Furloughs that last for six months — among other reductions — could trigger the law’s notice requirements.
During the initial wave of COVID-19 business closures and public health orders, many employers dealt with uncertainty by placing employees on furlough rather than initiating layoffs.
The situation is such that more than six months into the pandemic, the number of workers who are on temporary layoff — represented as a percentage of the U.S. unemployment rate — has not returned to levels seen prior to the pandemic, according to data from the U.S. Bureau of Labor Statistics’ Current Population Survey.
In a webpage detailing the impact of COVID-19 on its measurements, BLS noted that its survey does not use the term “furloughed,” but that the classification of unemployed persons on temporary layoff includes workers who were furloughed.

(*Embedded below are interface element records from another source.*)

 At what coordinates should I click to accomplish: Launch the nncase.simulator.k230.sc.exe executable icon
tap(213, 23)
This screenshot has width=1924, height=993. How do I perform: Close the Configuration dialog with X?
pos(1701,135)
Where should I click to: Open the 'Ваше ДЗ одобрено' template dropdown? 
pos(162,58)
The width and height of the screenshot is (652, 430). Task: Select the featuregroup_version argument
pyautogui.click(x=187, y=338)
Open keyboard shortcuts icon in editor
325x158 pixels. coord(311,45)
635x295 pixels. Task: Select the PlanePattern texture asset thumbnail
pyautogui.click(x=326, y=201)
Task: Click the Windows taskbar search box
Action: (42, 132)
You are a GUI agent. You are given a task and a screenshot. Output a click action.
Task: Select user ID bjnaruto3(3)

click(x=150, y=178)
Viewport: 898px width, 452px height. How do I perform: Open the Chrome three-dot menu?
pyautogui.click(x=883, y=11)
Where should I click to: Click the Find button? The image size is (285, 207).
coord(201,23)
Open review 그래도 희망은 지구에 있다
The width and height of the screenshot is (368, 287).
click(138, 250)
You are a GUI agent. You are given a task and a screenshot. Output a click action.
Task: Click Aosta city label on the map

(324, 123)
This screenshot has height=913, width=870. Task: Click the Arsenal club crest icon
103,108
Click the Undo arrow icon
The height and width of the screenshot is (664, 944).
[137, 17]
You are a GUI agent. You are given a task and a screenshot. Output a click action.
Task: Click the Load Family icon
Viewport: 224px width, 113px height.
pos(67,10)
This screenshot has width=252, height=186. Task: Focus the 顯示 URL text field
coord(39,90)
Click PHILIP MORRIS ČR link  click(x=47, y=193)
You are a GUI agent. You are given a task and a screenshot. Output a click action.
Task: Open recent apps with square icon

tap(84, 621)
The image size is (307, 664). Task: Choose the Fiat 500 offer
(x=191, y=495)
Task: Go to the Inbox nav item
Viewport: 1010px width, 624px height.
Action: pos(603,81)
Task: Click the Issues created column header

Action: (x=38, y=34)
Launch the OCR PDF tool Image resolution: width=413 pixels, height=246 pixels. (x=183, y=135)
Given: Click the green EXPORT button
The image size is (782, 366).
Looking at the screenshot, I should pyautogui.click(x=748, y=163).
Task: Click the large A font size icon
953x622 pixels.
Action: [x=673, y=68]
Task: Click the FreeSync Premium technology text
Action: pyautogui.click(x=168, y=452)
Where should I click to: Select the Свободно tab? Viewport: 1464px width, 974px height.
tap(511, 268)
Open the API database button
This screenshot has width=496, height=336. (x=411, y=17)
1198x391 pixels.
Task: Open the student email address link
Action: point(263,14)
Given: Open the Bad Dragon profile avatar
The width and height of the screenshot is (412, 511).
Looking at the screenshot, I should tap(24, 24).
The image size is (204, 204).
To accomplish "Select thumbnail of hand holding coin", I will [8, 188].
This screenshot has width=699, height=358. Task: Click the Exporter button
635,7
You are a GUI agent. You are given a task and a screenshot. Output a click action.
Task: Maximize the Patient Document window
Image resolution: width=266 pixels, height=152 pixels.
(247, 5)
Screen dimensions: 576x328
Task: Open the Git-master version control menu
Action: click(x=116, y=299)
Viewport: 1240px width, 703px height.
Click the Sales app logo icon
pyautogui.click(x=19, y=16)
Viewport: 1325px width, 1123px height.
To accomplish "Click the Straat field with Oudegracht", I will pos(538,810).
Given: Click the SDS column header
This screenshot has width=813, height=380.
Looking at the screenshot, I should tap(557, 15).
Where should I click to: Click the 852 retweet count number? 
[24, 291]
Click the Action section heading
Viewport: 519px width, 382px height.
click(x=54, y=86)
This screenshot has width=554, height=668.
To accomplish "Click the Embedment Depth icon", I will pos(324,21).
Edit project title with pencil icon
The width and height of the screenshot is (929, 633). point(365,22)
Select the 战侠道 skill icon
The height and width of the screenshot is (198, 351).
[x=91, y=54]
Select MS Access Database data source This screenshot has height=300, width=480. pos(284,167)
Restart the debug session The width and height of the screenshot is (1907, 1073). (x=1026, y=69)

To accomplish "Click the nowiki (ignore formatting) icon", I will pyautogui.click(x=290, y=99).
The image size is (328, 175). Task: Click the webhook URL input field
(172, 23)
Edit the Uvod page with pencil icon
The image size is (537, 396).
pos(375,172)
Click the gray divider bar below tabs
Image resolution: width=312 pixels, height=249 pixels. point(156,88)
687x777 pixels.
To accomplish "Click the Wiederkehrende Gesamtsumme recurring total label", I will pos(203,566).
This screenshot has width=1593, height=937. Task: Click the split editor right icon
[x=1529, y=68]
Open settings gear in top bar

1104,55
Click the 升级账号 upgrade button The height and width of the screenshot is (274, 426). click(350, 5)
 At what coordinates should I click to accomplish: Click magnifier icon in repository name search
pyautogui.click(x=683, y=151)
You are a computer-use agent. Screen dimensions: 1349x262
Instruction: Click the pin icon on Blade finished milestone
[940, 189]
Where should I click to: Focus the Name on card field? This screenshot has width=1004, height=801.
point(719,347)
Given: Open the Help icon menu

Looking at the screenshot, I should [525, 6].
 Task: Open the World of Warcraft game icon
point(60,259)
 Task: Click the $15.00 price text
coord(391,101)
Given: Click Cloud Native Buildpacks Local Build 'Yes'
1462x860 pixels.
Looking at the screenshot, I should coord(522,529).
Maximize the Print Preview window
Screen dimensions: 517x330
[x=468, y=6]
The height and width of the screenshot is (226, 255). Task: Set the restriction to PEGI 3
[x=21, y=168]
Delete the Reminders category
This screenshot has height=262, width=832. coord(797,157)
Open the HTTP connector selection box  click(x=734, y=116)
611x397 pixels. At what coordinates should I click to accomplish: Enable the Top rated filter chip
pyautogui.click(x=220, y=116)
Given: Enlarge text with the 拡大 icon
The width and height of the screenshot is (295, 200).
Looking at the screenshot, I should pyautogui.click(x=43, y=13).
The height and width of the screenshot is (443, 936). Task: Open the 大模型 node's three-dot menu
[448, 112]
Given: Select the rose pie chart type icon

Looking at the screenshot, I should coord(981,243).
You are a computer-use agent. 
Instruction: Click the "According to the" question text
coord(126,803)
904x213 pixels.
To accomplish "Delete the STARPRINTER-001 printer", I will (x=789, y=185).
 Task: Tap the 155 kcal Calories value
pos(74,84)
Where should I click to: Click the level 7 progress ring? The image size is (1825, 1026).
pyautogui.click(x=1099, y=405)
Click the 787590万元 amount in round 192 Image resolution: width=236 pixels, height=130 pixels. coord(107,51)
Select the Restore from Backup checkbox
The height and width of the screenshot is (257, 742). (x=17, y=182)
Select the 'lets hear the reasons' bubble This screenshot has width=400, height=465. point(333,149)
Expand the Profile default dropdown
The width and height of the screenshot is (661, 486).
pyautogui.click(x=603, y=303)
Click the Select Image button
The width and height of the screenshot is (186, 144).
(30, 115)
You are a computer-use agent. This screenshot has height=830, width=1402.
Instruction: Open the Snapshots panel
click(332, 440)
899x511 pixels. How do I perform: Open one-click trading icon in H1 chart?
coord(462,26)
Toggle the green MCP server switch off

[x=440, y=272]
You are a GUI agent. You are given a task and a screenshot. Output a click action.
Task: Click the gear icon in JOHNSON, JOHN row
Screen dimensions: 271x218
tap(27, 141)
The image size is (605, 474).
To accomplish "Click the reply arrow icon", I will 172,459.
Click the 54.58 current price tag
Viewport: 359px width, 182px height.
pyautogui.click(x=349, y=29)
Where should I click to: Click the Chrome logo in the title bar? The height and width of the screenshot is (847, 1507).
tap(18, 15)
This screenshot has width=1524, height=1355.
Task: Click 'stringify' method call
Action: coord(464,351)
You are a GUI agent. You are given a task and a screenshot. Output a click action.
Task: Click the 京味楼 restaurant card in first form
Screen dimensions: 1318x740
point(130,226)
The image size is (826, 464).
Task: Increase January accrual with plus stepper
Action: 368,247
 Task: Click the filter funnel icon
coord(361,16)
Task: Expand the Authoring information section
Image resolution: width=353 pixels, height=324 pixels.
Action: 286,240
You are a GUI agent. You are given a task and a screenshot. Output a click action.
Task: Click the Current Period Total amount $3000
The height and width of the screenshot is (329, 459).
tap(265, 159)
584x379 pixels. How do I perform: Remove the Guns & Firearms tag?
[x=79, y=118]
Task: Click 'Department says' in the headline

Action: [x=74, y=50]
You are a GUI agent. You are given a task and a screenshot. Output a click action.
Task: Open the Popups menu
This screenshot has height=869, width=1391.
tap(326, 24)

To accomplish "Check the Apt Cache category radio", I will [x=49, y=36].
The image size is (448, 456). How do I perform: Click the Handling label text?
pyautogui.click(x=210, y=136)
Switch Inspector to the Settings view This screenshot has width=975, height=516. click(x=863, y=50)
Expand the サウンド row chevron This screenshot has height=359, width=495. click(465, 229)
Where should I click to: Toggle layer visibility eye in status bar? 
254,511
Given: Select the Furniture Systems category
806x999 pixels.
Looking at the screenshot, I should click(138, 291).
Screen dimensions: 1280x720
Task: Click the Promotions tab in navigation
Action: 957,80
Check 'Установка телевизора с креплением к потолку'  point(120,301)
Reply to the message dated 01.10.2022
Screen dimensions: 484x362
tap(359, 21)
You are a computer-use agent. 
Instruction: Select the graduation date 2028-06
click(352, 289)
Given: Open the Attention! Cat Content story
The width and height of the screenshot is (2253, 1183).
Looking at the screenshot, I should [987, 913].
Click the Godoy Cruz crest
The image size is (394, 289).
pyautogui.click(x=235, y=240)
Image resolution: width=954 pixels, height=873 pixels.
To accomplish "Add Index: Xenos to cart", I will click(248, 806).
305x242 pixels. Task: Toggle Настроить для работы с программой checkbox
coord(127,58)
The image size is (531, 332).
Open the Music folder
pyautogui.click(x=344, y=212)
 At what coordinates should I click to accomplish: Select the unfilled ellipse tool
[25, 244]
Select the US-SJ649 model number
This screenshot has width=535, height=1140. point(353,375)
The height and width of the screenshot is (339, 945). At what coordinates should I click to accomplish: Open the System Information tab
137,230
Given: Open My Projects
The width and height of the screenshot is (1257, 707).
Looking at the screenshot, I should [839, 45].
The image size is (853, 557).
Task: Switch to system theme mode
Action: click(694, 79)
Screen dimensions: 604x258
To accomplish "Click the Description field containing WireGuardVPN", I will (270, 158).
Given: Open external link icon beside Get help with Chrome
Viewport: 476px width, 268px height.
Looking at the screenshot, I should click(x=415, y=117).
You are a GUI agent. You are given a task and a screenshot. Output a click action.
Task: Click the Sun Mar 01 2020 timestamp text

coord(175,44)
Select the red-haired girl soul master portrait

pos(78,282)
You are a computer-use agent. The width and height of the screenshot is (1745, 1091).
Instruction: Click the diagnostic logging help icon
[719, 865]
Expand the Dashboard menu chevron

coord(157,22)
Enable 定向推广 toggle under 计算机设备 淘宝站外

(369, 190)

The trend reached a high point in BLS’ April survey, with “job losers” on temporary layoff making up 78.3% of those unemployed, compared to 12.6% in January. September’s version of the survey showed the percentage stood at 36.7%, indicating that the level of unemployment caused by temporary layoffs has not yet returned to pre-pandemic levels, according to BLS.
Furloughs, particularly those approaching a period of six months, could soon create a compliance risk for employers. Employers that use such furloughs may be at risk of triggering the federal Worker Adjustment and Retraining Notification Act, or WARN.
When the furloughs hit six months, that’s what starts triggering WARN. The problem is due to the fact that WARN counts layoffs that exceed six months as an employment loss, even if employers intend to bring those employees back to work.
The risk doesn’t end with furloughs, however. Employees whose hours worked have been reduced by more than 50% during each month of a six-month period must all be counted as an employment loss that counts towards triggering WARN.
A Review of WARN’s Requirements
Labeling such actions as furloughs does not necessarily relieve employers from their obligations under WARN. The law requires covered employers to provide employees at least 60 calendar days of advance notice before a qualified plant closing or mass layoff.
A “plant closing” occurs when an employer closes a facility or discontinues an “operating unit,” either permanently or temporarily, affecting at least 50 employees, not counting part-time workers, at a single site, according to the U.S. Department of Labor. A “mass layoff” occurs when an employer lays off more than 500 workers, not counting part-time workers, at a single site over a 30-day period. The latter may also apply if an employer lays off 50 to 499 workers under similar circumstances, and such layoffs constitute 33% of the employer’s total workforce.
Notably, however, an employer that announces a temporary layoff of less than six months that also meets the definition of either a plant closing or mass layoff and then extends the layoff to last more than six months also triggers WARN, according to DOL.
A few exceptions apply to these rules. For example, if employers conducted closures or temporary layoffs “for reasons that were not reasonably foreseeable at the time the layoff was originally announced,” then, “notice need only be given when the need for the extension becomes known.”
In the COVID-19 context, employers might be able to claim their furloughs fit this exception outlined by DOL. But claiming the exception doesn’t exempt employers from their duty to provide notice to employees entirely.
How to Ensure WARN Compliance
Employers could start seeing class actions over WARN notice violations very soon. Now is the time, now that you have the time, to make sure you’re doing everything correctly and everything is compliant.
Those claiming that their furloughs fit under the exception described by DOL must provide notice to employees “as soon as is practicable,” according to the agency, as well as a statement of the reason for the notice requirement reduction.
But to the extent that an employer is considering permanent separation of employees, it may want to draft severance agreements, noting that such agreements will need to comply with various non-discrimination provisions. For example, employers have several obligations under the Age Discrimination in Employment Act when conducting group layoffs of employees age 40 and over, according to the U.S. Equal Employment Opportunity Commission.
Like any situation when you’re reducing a workforce, [employers] need to be doing a self-analysis. Employers should analyze separations to ensure that such decisions do not create a disparate impact — and fix such issues if they locate them. This effort may include a look at the selection criteria the employer used, including a thorough statistical review.
What [employers] don’t want to do is not address any disparity they see. What you don’t want to do is to leave these decisions unscrutinized.